**Goal of the exercise:** Search the lines of the records for the word "agent", and copy every line that has it.

**Source material:**
· · · ·
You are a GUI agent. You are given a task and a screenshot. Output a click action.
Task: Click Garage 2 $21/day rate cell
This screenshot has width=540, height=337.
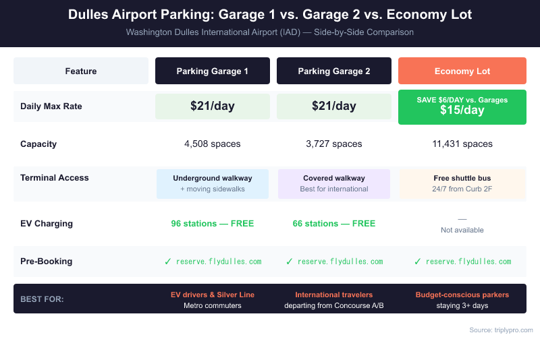[334, 106]
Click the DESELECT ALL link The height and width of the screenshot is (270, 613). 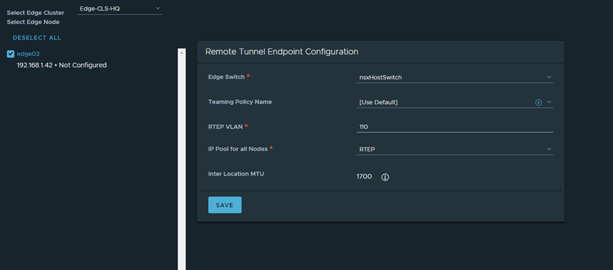pos(37,38)
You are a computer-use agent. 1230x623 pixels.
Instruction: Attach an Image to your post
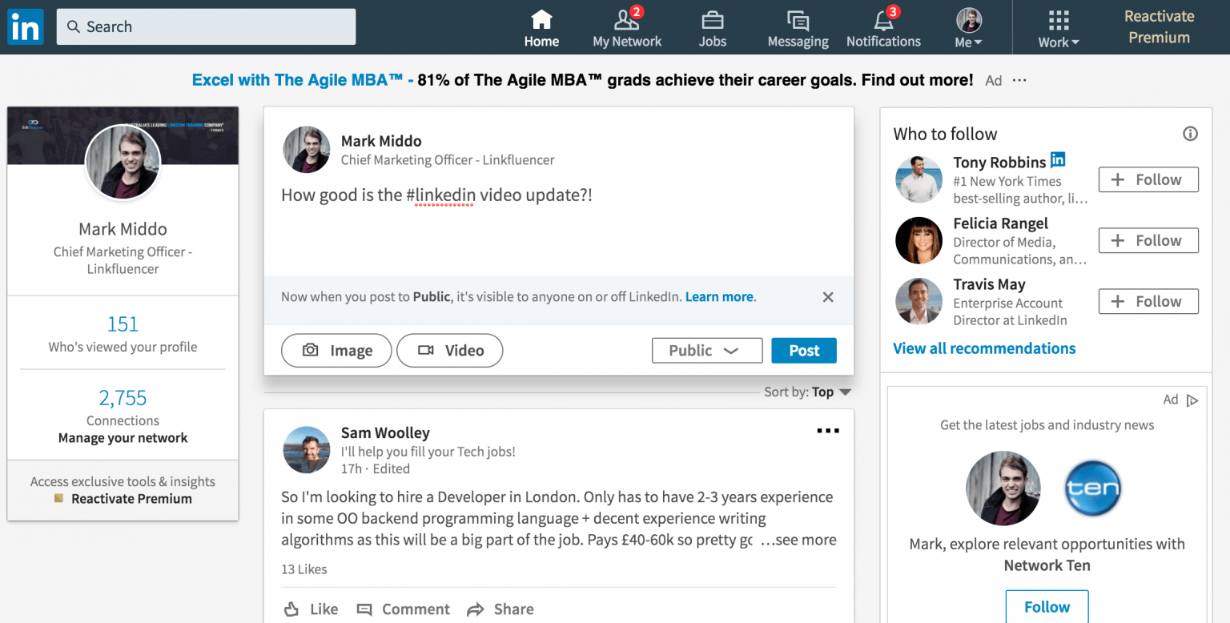click(336, 350)
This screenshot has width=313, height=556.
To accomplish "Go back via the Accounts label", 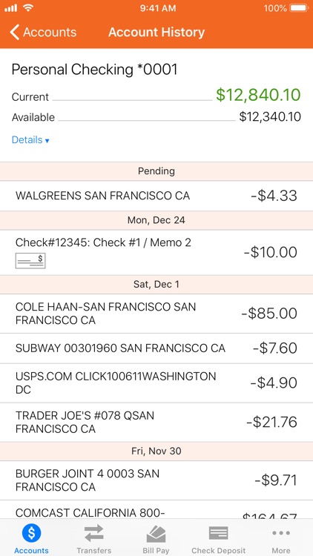I will 50,33.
· · · ·
**Written response:**
You are a GUI agent. You are given a task and a screenshot. Output a click action.
You are a computer-use agent. 1230x623 pixels.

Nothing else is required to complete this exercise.